General Discussion
Related: Editorials & Other Articles, Issue Forums, Alliance Forums, Region ForumsSan Jose's cat box liner is going down the paywall road
because it's worked so well for the NY Times, LA Times, and SF Chronicle, among others.
http://www.mercurynews.com/business/ci_24550468/bay-area-news-group-announces-new-digital-subscription
"We need more gas in the tank if we are going to complete this journey of print-to-digital transformation," he wrote in his blog....
Under the newspaper industry's traditional model, he said, the reader contributed 20 percent of the revenue and advertising 80 percent. Today, that model is about 30 percent reader and 70 percent advertising. The New York Times now gets 56 percent of its revenue from readers and only 44 percent from advertising and other sources, he said.
"So we're moving into this age of reader revenue, and this is part of the model. It doesn't mean that advertising is not important, but it's of lesser importance going forward. And it makes the connection between the journalist and the readers clearer."
Good thing there's seldom any news of national importance down here, apart from tech, which you can always get from Cnet or someplace.
reddread
(6,896 posts)Since they wont be able to do that, and because of why,
I would be ever so happy to dance on the grave of those lap dogs.
maybe someday.
KamaAina
(78,249 posts)Since the Gary Webb days, the once-proud Merc has been sold to something called MediaNews Group. "Lap dogs" is an accurate description of today's Merc. When Mayor Reed (D-Sort Of) says Jump, they ask "How high?"
Scuba
(53,475 posts)... or you can just clear your cookies.
I hadn't even thought of that.
duffyduff
(3,251 posts)Every other "outlet" like blogs and the like just regurgitate what is out there unless the blog is affiliated in some way with traditional media or the blogger is a professional journalist.

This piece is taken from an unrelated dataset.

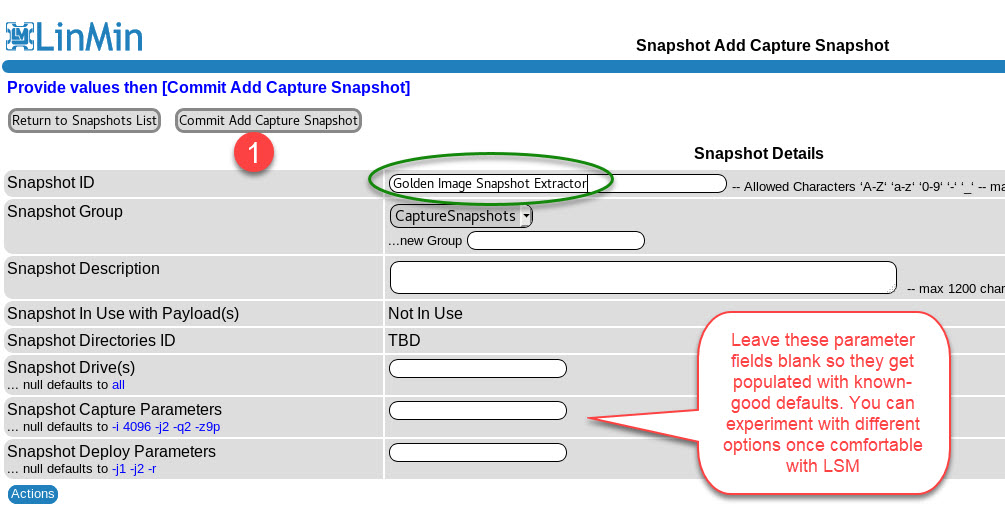Viewport: 1005px width, 514px height.
Task: Click the Snapshot Capture Parameters field
Action: click(477, 411)
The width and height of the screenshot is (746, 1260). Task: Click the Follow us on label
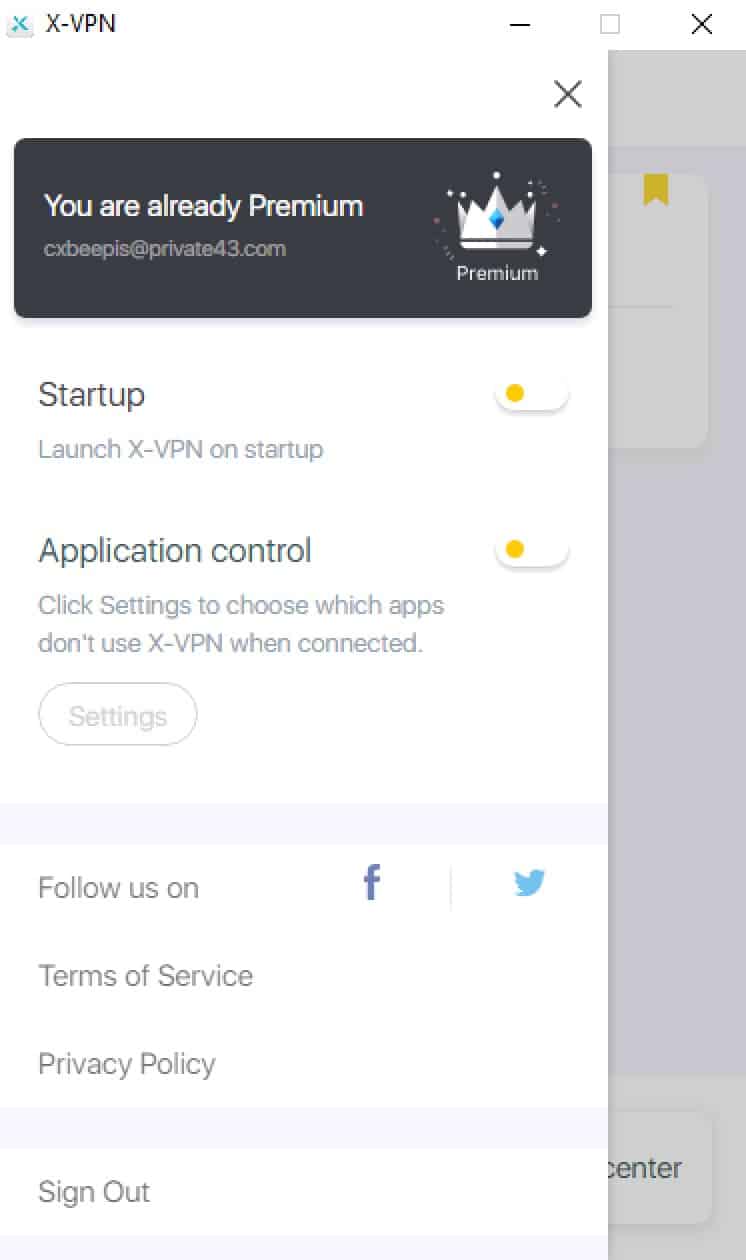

Furthermore, blogs and other internet "media" are notoriously unreliable because of no fact-checking in place. Not to say the traditional media doesn't slip up now and then, but blogs don't even have the ability to fact check sources.

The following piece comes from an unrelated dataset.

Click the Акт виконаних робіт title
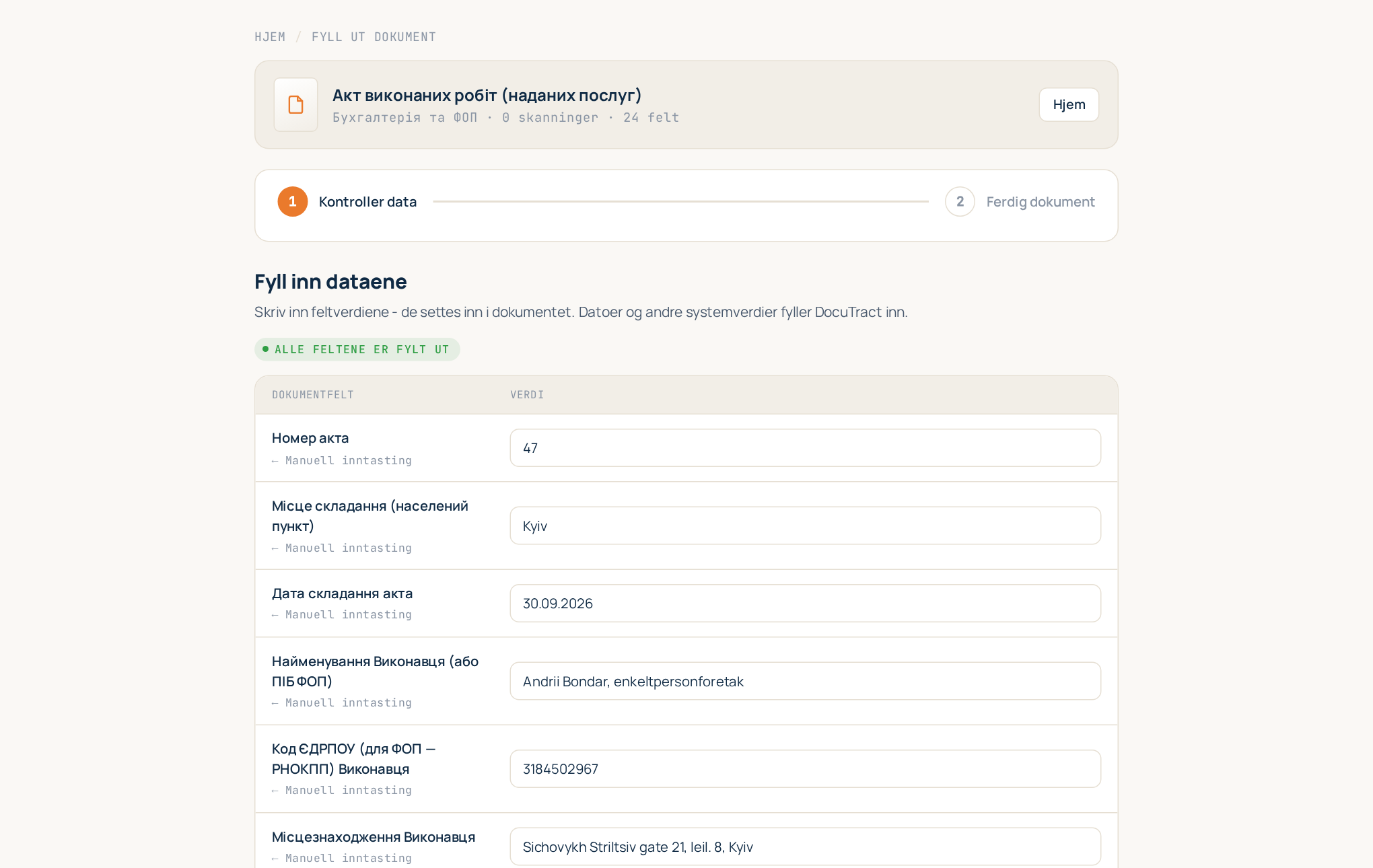Viewport: 1373px width, 868px height. [x=487, y=95]
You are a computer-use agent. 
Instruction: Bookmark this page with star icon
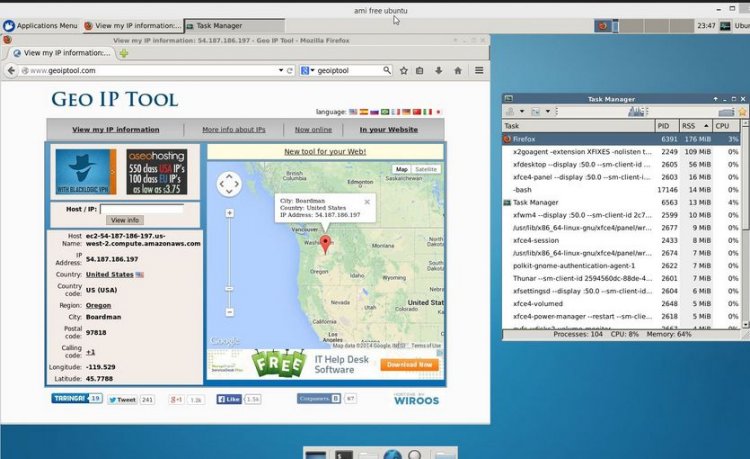(x=404, y=71)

People are mad because they thought they'd get their news "free" forever and rejected buying dead tree versions of papers. Well, the traditional media has to have revenue, so this is what happens with paywalls.
I personally prefer buying traditional newspapers and utilizing traditional media. I just find so much internet "media" to be garbage.
hunter
(38,316 posts)A quasi-government news organization, say like the BBC or Al-Jazeera, would fail under the influence of big money in the U.S.A. just as our private news media has failed. National Public Radio and Television are hardly worth spit any more as independent news sources, they've become Fox News for people who think they are too smart for Fox News.
Papers like the Los Angeles Times, The Chicago Tribune, the Washington Post, the decrepit old queen of newspapers the New York Times, and all the other big city newspapers and major television news networks (CBS especially of the moment) are corrupt shadows of their former selves.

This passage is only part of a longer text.